In the previous lesson, we explored how the retries property of the Kafka producer works and how retry behavior can be configured. In this lesson, we will dive into a more recommended and modern approach: using the delivery.timeout.ms configuration property instead of explicitly setting the number of retries.

Kafka’s documentation encourages developers to rely more on time-based delivery configuration rather than controlling retries by count. This ensures a more flexible, responsive, and efficient system that adapts better to distributed environments with varying conditions.

What is delivery.timeout.ms?

The delivery.timeout.ms property sets the maximum amount of time the Kafka producer will wait for a message to be acknowledged by all required in-sync replicas. If this time elapses before the message is acknowledged, an error will be thrown.

Key Features of delivery.timeout.ms:

  • It is a global timeout for the entire delivery process including retries, batching, waiting for acknowledgements, and internal delays.
  • This setting ensures your producer won’t keep retrying indefinitely, which could otherwise lead to resource locking and operational issues.
  • The default value is 120000 milliseconds (2 minutes).

Important Note:

If you modify delivery.timeout.ms to be lower than the default, it must still be greater than or equal to the sum of two other important configuration properties:

  1. linger.ms
  2. request.timeout.ms

These two properties determine internal waiting and communication behavior and must be accounted for within the total delivery time window.

Supporting Kafka Configuration Properties

Let’s now understand the two critical properties that influence the behavior of delivery.timeout.ms.
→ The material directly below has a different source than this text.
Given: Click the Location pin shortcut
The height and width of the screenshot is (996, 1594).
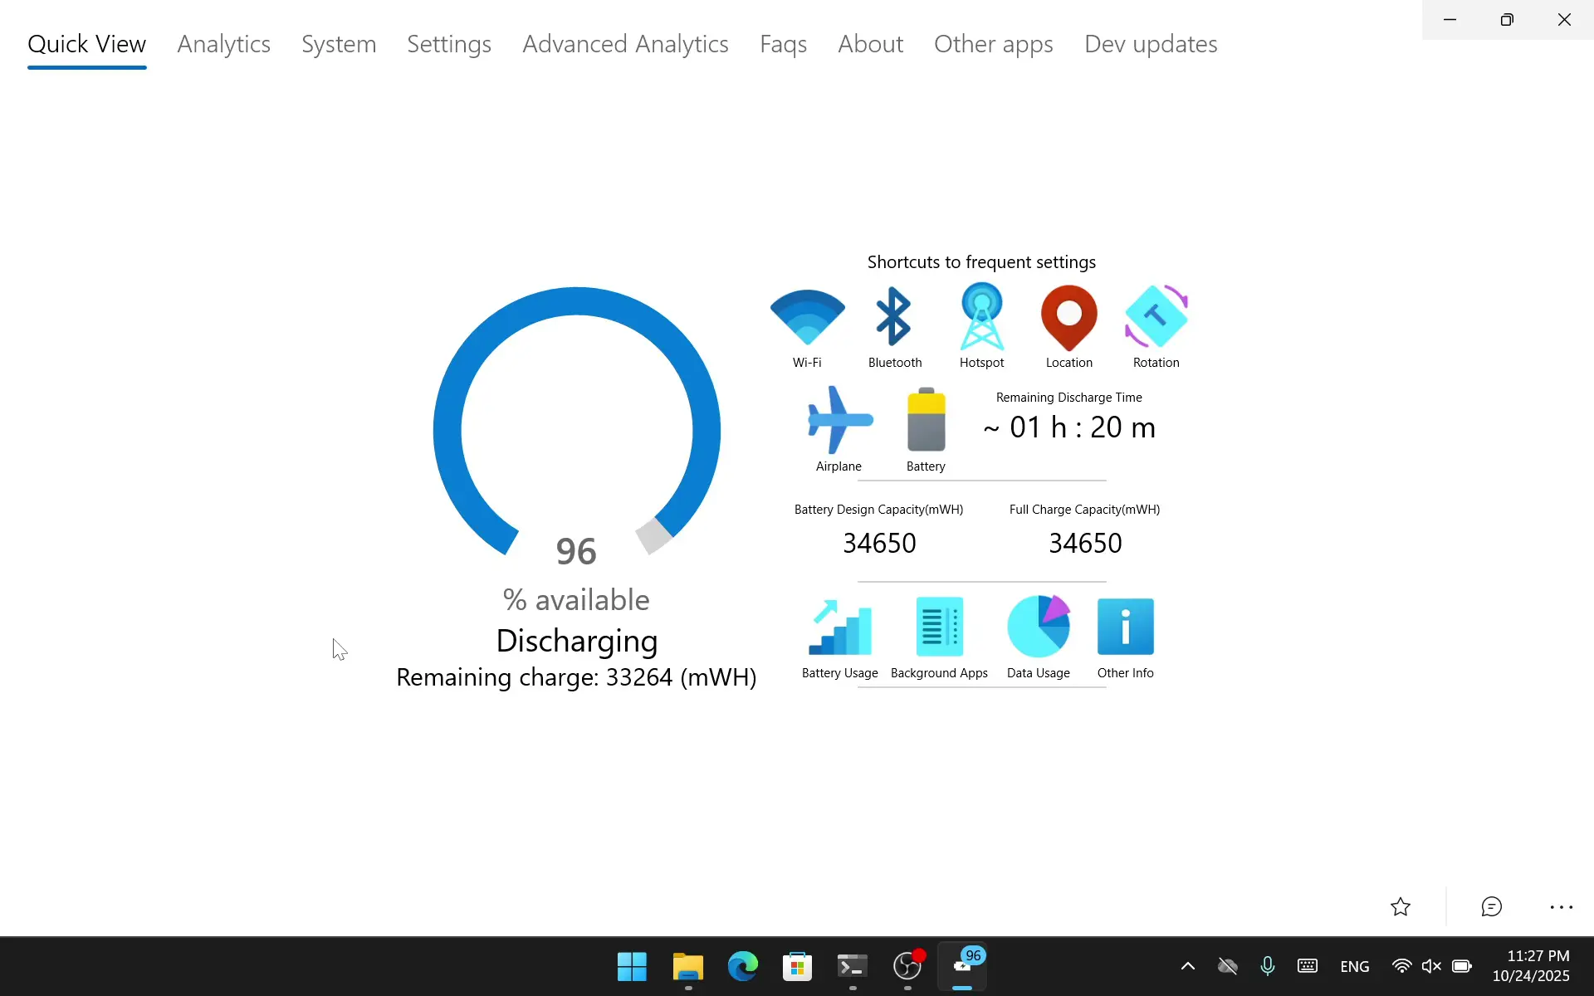Looking at the screenshot, I should click(1068, 318).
1. linger.ms – Time to Buffer Before Sending

In Spring Boot: spring.kafka.producer.linger-ms

This configuration controls how long the Kafka producer waits before sending a batch of records.
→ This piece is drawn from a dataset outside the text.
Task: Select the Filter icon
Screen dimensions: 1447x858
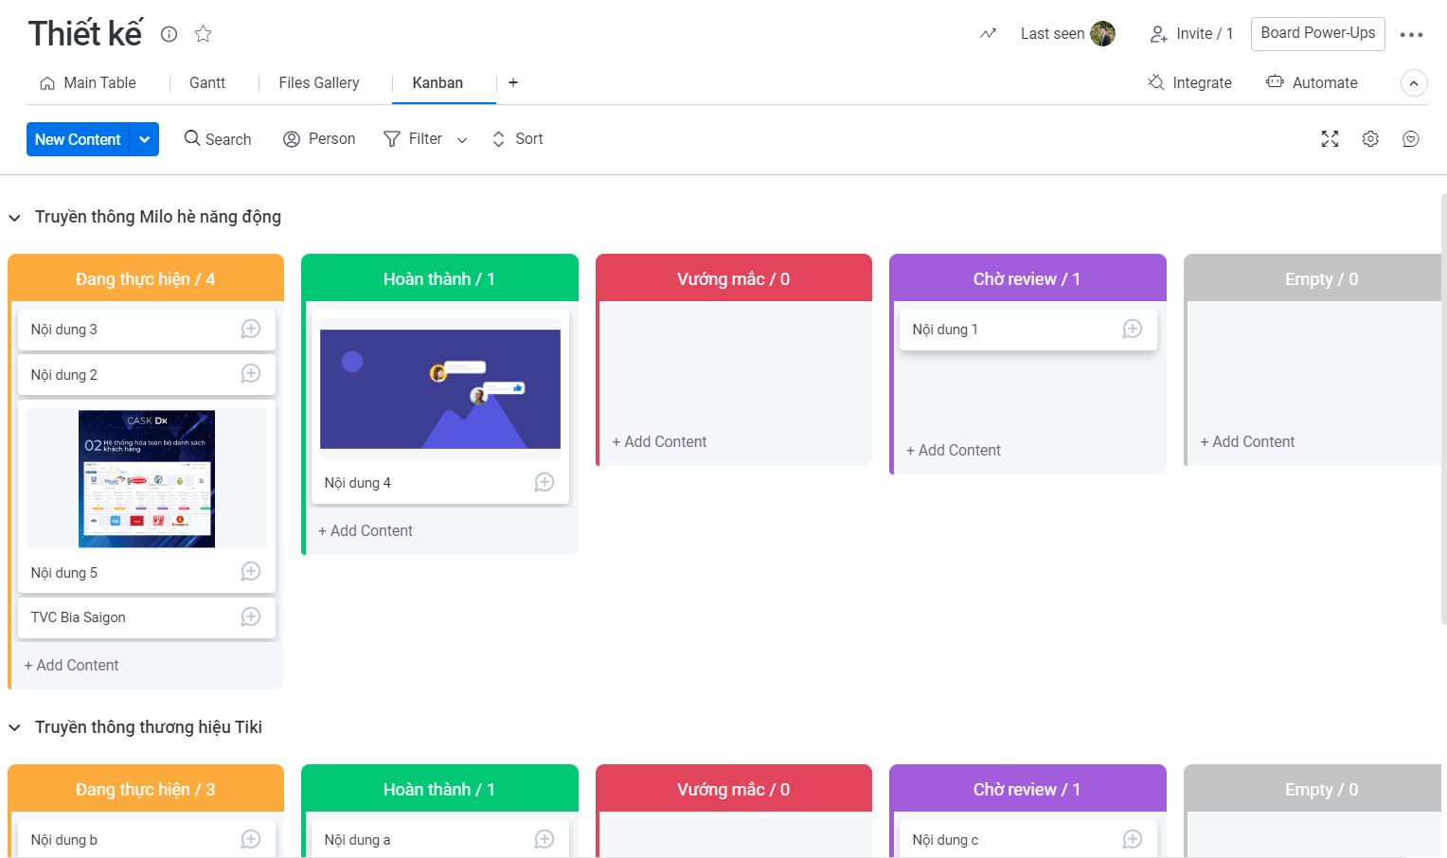Action: (391, 138)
  • Default Value: 0 milliseconds
  • Purpose: It helps buffer messages and send them in batches to improve throughput and enable compression.
  • Impact on Performance: When set to a non-zero value, the producer will wait for more messages to accumulate in the buffer. This improves efficiency and network utilization, especially when using compression.
  • Behavior When Set to 0: The producer sends each message as soon as it arrives without waiting.
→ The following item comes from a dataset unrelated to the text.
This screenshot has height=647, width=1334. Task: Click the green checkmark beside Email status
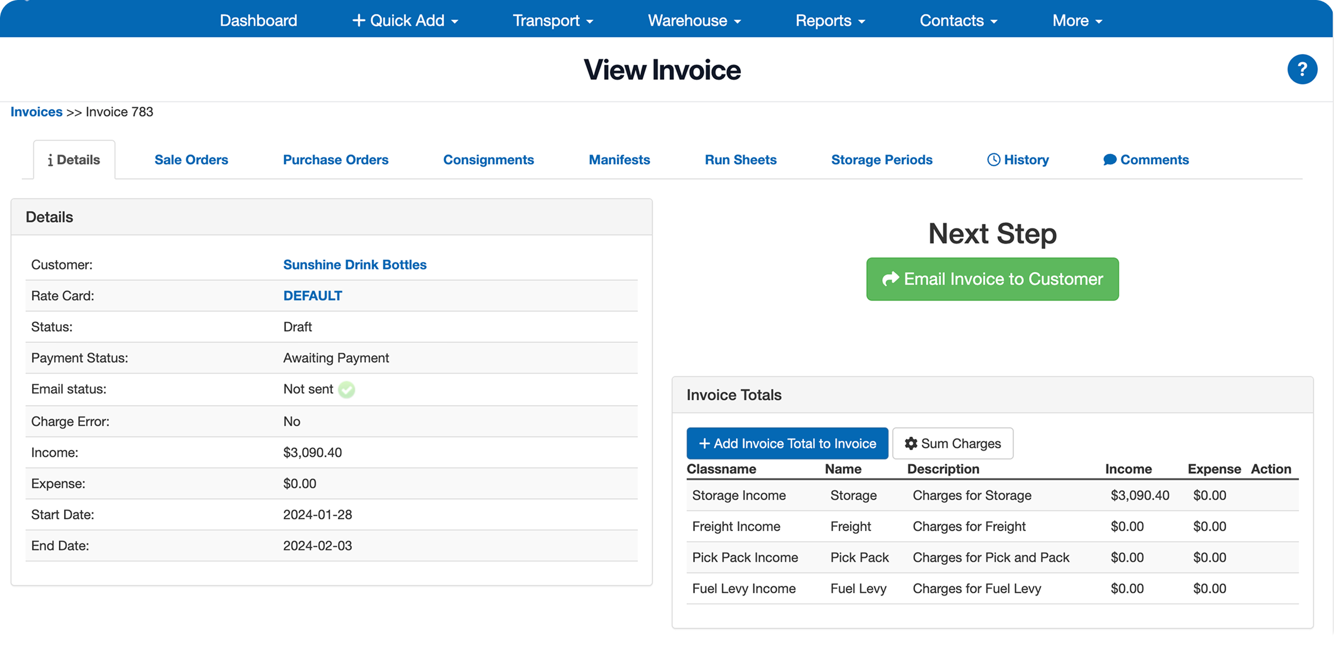[347, 389]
2. request.timeout.ms – Maximum Time Waiting for Broker Acknowledgment

In Spring Boot: spring.kafka.producer.request-timeout-ms

This setting controls how long the Kafka producer will wait to receive a response from the broker after sending a single request.

  • Default Value: 30000 milliseconds (30 seconds)
  • Purpose: If the producer does not receive a response from the Kafka broker within this time, the request is considered failed.
  • Distinction from delivery.timeout.ms:
    • request.timeout.ms applies to a single request-response cycle.
    • delivery.timeout.ms applies to the entire process, including retries and all attempts to send the message successfully.

Practical Configuration Example

Here’s how you can configure your Kafka producer in a Spring Boot or plain Java application:

# Send the message immediately, no delay
linger.ms=0

# Max time the producer waits for broker response
request.timeout.ms=30000

# Total max time for the whole send operation including retries
delivery.timeout.ms=60000

In this case:

  • The Kafka producer sends messages immediately.
  • It will wait up to 30 seconds to get a response from a broker for each individual request.
  • It allows up to 60 seconds overall for message delivery, which includes retries and response waits.

Best Practices

Here are a few best practices to consider:

  • Keep delivery.timeout.ms high enough to accommodate network latency, broker delays, and restarts.
  • Use batching (linger.ms > 0) if your application sends many small messages and you want to increase throughput.
  • Ensure proper broker configuration like replication factor and min.insync.replicas to make full use of these producer settings.

Summary of Configuration Relationships

Let’s summarize how these configurations relate:

  • linger.ms determines how long the producer will wait before sending a batch.
  • request.timeout.ms sets how long the producer waits for a response for each request.
  • delivery.timeout.ms controls the total duration allowed for sending the message, including retries and broker acknowledgements.